How to Empower Students to Succeed

Before students do written work

  • Create an expectations sheet .
    • LJML and CTL can help you do this (see example below)
    • This should reflect grading and performance criteria
  • Provide examples of good work or otherwise explain criteria that may not beobvious to students.
  • Specify any style sheet you wish students to use. A style sheet should provide precise examples of the appropriate style for footnotes, for references within the body of a paper and for a final bibliography.

After students have done some written work (and before subsequent work)
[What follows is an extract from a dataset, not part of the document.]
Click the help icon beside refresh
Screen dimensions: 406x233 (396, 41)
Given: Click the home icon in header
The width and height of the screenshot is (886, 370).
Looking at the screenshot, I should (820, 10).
  • Focus student attention (as a class) on one specific issue for improvement after each writing assignment.
  • Be sure to praise whatever new skill the class seems to have managed well. Even if there is lots of room for improvement, find something positive to praise. Always look for signs of growth, even if it is just the high level of class frustration (which shows students are grappling with the real task of developing thought). When that level eventually diminishes, comment to students that their diminished frustration shows that skills with which they initially struggled have now become integrated into their skill set. Attention to student process and frequent, brief references to it also encourage students to think about the process of thinking and encourage them in continuing in the development of critical thinking skills.
  • Show them how to move from their writing (often first-draft quality) to better writing. Try to focus on one or two maneuvers that would improve their writing. Take 5 minutes and illustrate your point; provide a handout with examples so that they can consult it as they are writing. Again CTL or LJML can help show you how this can be done. Although it may take a little time at first, helping students become stronger readers, thinkers and communicators will ultimately improve the quality of their learning and translate into better classes, better discussions, and better absorption of material.
  • Grade their writing . Do not overlook the quality of the writing when you assign a grade. If students see that sloppiness won’t affect their grade, they will continue to be sloppy writers.
  • Provide immediate feedback . Try to get papers back the next class period, if possible. Never take more than a week. Feedback plays a crucial role in the development of good writers. Always comment on both the good and the bad in the paper. Never hand back a paper with a grade and no comment.
  • Demand process as much as possible. Have students rewrite (handing in old and new copy).
  • Grade papers in 2 easily distinguished colors . Use one color for grammatical and mechanical errors. Use the other for errors of thought development. This helps students recognize that they must address your deeper concerns if they are to do a good job rewriting their paper. If they never address the comments in red, they have not really rewritten the paper.